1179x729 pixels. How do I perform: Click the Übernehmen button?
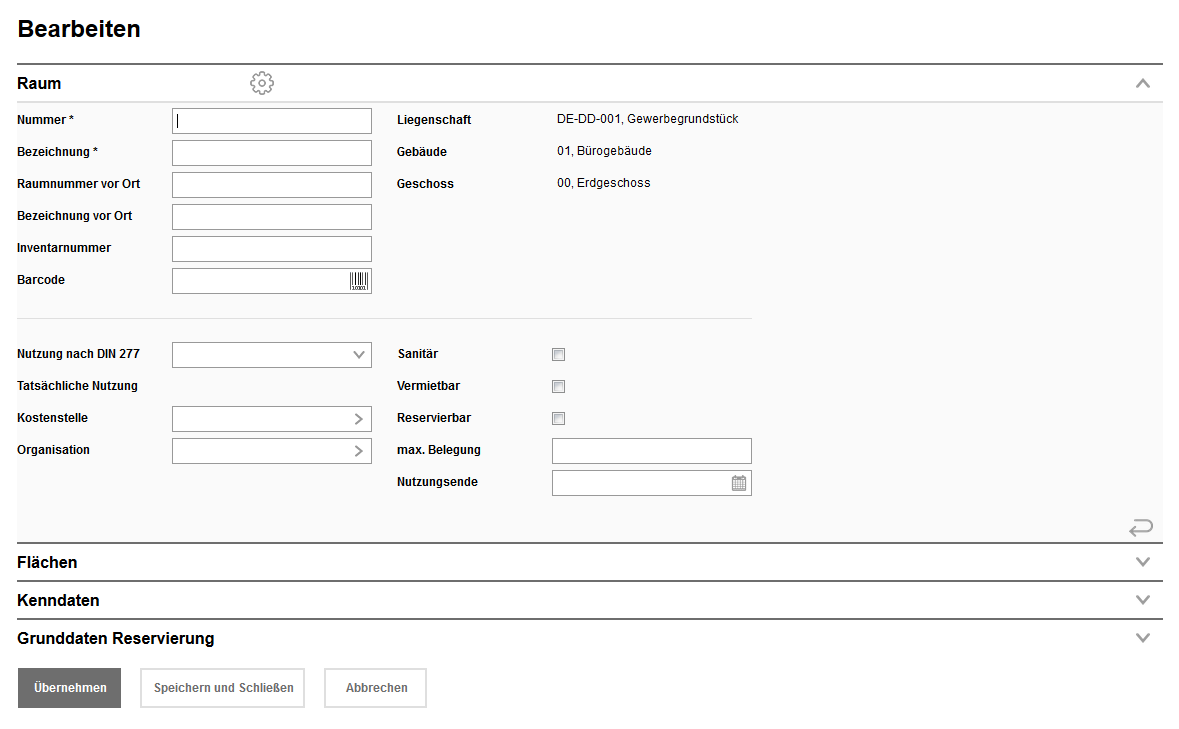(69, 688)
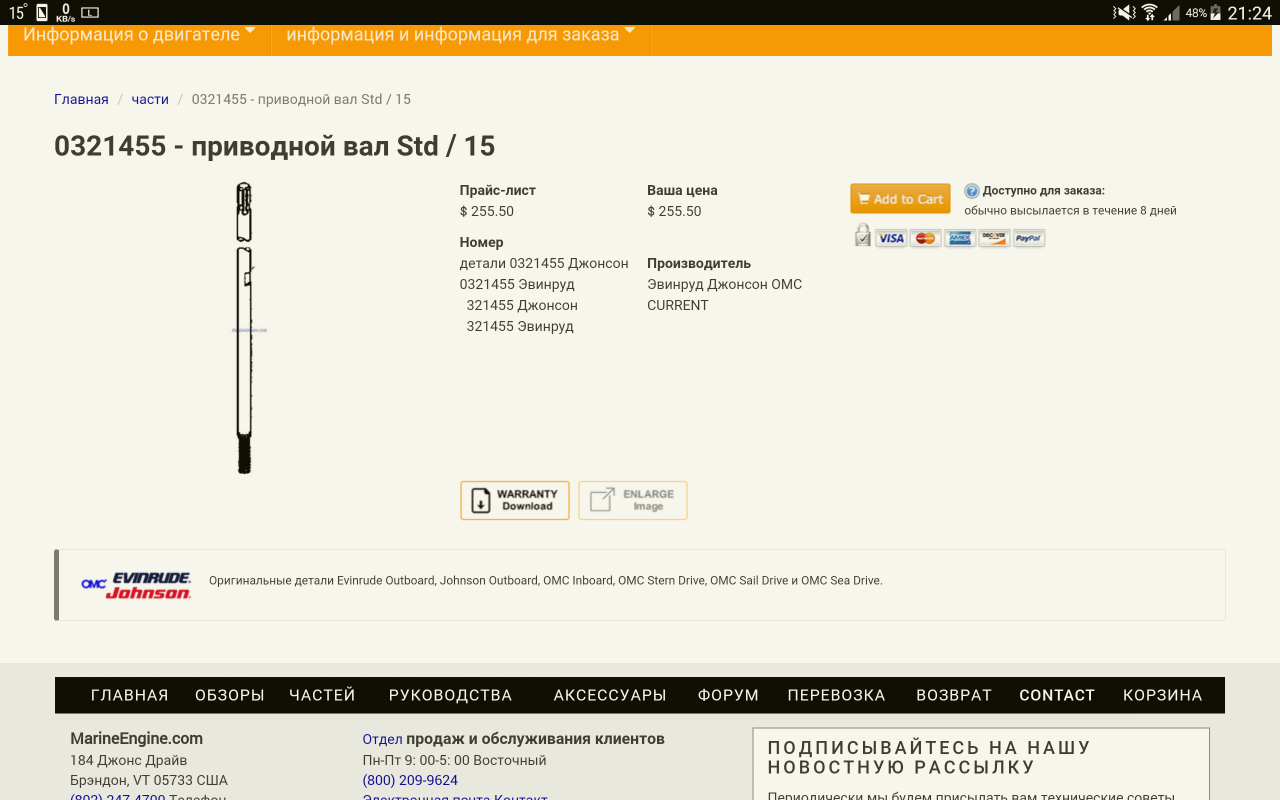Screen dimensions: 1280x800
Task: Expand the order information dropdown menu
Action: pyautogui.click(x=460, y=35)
....................
§ **Activity**: What is needed is a verbatim transcription of the records, minus the pictures.

§ **Response for this exercise**:
1179x729 pixels. How do I perform: Click the Übernehmen button?
(69, 688)
Screen dimensions: 1280x800
Task: Expand the order information dropdown menu
Action: pyautogui.click(x=460, y=35)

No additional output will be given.